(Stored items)
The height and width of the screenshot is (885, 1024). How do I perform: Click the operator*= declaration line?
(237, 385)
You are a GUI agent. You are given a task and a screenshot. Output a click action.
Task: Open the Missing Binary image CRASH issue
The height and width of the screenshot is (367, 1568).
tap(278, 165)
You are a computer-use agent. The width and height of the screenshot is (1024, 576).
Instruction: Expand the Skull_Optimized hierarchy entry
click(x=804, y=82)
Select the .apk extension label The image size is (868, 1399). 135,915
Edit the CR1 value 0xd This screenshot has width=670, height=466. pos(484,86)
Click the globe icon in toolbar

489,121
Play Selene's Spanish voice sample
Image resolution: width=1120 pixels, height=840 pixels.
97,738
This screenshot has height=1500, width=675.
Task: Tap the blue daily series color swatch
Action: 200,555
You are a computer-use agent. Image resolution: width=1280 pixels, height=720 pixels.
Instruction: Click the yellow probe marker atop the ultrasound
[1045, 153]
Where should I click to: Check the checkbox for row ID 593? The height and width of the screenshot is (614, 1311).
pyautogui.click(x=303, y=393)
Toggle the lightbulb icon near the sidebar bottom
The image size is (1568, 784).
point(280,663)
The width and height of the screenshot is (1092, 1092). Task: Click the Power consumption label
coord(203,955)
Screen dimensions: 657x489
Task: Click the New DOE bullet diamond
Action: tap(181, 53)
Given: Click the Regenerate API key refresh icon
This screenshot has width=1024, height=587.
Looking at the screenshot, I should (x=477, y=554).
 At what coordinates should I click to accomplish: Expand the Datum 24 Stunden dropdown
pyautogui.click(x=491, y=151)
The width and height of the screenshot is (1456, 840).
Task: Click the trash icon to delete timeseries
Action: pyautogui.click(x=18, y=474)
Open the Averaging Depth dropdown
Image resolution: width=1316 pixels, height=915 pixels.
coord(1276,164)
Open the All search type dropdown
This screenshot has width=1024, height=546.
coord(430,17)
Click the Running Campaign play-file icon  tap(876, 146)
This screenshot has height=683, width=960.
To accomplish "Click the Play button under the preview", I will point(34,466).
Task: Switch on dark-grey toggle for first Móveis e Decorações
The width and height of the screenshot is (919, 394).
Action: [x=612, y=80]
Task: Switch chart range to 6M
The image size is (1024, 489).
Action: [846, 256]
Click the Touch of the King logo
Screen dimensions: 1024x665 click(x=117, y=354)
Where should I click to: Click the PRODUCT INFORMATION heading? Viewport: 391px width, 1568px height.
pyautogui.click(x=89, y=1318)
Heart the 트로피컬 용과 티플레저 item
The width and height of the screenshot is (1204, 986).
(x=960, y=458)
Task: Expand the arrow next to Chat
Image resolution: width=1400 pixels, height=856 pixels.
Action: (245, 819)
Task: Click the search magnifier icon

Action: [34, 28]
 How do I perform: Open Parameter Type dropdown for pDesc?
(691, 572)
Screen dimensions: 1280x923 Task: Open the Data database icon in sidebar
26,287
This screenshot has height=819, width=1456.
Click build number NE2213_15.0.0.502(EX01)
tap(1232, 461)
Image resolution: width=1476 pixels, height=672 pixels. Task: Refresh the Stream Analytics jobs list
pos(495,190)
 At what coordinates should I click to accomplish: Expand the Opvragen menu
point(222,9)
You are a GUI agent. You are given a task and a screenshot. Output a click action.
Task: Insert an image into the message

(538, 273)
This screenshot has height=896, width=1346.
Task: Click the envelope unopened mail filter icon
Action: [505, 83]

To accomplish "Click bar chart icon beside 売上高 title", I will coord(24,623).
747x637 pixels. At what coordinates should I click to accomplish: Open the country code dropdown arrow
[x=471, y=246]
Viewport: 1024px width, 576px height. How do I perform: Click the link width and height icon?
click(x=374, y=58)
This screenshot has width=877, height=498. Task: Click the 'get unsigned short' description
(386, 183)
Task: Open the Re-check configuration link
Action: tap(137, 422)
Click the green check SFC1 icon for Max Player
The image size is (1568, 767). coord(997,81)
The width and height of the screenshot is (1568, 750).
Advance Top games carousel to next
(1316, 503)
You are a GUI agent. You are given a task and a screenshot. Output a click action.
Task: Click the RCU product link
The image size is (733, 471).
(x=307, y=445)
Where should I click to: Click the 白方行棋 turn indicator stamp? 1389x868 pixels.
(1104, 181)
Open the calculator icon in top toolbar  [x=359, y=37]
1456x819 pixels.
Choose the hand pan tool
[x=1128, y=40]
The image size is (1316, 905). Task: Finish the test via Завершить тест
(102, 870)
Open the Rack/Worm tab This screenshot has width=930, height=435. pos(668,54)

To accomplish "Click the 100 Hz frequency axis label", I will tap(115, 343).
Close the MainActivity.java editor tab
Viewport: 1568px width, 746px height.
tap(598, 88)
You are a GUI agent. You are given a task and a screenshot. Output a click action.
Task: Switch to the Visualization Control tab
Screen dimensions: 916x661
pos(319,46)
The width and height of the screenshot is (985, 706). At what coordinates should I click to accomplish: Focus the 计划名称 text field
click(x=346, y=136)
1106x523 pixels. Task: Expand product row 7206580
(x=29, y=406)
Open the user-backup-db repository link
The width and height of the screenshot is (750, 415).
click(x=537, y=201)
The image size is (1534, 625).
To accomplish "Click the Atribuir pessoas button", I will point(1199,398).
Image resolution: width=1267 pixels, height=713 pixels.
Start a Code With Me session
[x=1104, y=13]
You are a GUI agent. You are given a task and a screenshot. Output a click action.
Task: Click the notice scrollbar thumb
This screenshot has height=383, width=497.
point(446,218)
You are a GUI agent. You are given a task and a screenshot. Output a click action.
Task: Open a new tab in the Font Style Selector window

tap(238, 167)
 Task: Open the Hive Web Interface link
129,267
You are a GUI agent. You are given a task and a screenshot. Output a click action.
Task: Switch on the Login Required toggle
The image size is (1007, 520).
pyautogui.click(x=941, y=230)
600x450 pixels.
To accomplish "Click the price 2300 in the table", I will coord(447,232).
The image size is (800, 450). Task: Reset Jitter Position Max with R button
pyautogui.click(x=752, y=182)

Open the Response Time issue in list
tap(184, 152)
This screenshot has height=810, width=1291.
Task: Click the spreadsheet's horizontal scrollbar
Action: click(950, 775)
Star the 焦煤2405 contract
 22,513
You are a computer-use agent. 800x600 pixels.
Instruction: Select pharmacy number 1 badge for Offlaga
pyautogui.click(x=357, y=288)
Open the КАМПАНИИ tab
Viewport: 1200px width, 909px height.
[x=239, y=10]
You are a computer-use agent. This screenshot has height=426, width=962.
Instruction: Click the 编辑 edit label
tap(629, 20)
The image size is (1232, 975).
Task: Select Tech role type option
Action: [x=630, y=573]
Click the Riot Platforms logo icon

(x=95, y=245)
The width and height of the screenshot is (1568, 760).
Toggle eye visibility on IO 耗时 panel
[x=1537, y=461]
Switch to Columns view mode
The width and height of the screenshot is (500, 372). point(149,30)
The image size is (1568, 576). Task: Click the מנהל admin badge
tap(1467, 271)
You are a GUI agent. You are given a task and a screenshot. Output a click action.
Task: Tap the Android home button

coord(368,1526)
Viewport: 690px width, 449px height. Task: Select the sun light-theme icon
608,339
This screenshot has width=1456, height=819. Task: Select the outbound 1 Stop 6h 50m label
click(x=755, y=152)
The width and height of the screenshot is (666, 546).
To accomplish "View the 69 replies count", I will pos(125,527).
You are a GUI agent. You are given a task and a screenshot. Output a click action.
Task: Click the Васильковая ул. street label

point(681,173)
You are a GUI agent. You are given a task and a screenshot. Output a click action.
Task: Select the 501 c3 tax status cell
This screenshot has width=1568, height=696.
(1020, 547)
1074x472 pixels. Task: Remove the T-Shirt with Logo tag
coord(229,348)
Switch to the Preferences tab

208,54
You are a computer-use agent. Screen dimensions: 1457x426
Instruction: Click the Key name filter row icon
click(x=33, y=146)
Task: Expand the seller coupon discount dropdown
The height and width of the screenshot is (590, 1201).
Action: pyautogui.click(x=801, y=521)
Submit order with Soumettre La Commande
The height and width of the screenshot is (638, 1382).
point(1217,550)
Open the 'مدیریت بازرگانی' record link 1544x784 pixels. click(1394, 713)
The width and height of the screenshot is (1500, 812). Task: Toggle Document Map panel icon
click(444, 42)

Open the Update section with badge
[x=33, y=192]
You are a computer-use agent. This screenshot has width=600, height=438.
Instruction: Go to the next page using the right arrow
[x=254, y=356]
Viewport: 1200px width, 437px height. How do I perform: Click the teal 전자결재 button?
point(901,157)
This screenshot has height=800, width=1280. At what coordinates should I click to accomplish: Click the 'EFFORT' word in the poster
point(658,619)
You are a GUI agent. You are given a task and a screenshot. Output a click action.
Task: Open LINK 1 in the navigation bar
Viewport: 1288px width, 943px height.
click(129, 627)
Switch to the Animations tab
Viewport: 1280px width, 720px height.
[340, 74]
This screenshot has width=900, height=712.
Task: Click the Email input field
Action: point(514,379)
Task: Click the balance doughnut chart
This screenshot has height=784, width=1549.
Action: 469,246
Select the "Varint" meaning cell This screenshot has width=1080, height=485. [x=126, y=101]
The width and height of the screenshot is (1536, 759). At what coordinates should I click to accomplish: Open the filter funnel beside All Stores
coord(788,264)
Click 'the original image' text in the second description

> **TASK**
Check each line of the entries for the string "computer". Copy the lines that have it.

> **EXPECTED ANSWER**
You are a computer-use agent. The width and height of the screenshot is (1024, 576).
You are a computer-use agent. Image resolution: width=1280 pixels, height=720 pixels.
You are a computer-use agent. 800x600 pixels.
You are a computer-use agent. This screenshot has height=426, width=962.
You are a computer-use agent. Screen dimensions: 1457x426
You are a computer-use agent. This screenshot has width=600, height=438.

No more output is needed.